Church in Rawalpindi

Christ Church is an Anglican church situated on the main square adjacent to the GHQ, formerly the British Northern Command Headquarters, in Rawalpindi, Pakistan.

It was completed in 1854 and is under the auspices of the Lahore Diocese of the Church of Pakistan.

== History ==
In 1851, the Marquis of Dalhousie authorized the permanent occupation of Rawalpindi, which lead to the stationing of Her Majesty’s 53rd Regiment. A year later, the foundation of Christ Church for the officers and troops was laid in 1852. Construction began in the same year and it was completed within two years in 1854. Before the construction of the church, a chapel was constructed to host services.

== Architecture ==
It was built in a classic cruciform plan in the Gothic style. The church has pointed arches, vaulted ceilings made of wood. It also has a bell tower, which was constructed from local brick and stone.
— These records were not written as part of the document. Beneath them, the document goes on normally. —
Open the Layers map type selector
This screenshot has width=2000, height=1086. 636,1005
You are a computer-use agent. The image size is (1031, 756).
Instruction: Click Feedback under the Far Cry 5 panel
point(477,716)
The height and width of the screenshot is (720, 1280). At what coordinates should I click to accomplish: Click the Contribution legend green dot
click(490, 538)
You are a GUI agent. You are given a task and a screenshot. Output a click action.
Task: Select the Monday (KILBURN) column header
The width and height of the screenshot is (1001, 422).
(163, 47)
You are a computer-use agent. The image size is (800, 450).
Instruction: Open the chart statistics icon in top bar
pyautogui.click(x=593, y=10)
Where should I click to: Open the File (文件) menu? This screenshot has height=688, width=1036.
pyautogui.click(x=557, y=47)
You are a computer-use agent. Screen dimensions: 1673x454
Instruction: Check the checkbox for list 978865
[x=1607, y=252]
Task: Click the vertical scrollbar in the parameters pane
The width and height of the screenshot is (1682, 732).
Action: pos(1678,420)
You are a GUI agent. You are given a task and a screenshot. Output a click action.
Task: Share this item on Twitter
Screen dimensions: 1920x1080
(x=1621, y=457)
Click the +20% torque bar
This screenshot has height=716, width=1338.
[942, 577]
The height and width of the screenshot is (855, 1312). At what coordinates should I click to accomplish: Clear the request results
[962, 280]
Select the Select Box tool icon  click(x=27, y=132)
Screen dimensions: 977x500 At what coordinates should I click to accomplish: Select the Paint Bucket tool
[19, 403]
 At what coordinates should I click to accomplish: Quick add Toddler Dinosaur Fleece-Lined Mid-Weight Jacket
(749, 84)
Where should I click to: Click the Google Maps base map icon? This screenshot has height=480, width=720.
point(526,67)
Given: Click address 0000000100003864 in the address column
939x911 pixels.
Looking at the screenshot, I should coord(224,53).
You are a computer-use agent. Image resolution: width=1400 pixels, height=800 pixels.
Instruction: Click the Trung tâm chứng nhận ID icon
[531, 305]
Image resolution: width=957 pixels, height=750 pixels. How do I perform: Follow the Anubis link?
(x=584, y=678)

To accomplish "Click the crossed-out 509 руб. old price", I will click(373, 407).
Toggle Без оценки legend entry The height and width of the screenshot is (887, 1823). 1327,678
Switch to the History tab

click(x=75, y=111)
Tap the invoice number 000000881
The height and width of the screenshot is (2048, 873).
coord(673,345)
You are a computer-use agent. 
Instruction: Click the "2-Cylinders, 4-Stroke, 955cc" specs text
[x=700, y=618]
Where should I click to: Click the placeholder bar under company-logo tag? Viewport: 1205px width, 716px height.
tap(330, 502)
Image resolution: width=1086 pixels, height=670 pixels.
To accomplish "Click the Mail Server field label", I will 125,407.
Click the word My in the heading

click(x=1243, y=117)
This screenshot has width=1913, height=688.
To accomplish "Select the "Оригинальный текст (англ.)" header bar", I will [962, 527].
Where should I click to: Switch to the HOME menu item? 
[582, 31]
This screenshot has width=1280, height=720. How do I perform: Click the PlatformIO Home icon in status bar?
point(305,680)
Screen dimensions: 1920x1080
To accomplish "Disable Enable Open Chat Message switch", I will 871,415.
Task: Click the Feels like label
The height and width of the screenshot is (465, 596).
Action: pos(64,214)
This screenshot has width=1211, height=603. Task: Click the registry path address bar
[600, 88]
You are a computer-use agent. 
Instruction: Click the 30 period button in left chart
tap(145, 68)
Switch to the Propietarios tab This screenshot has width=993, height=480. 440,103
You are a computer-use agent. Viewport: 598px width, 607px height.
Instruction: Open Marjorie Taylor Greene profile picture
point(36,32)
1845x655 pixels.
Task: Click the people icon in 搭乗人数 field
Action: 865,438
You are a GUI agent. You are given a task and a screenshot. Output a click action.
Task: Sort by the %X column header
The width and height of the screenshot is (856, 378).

Its sanctuary is lit by stained glass windows on the east and west sides, which depict figures of Jesus Christ and the Virgin Mary. The liturgical furnishings, such as the altar, lectern, and pulpit, are made of wood and include carved details produced by artisans from Kashmir. A designated area contains a display which features a historical wooden Bible stand and preserved scriptures.

There is also a stone marker installed during the British period for geological surveying. It records mean sea level and was historically used for mapping purposes.

== Memorials ==
The interior walls contain marble and brass commemorative plaques honoring military personnel who died during campaigns on the North-West Frontier of India between the 1850s and the 1940s.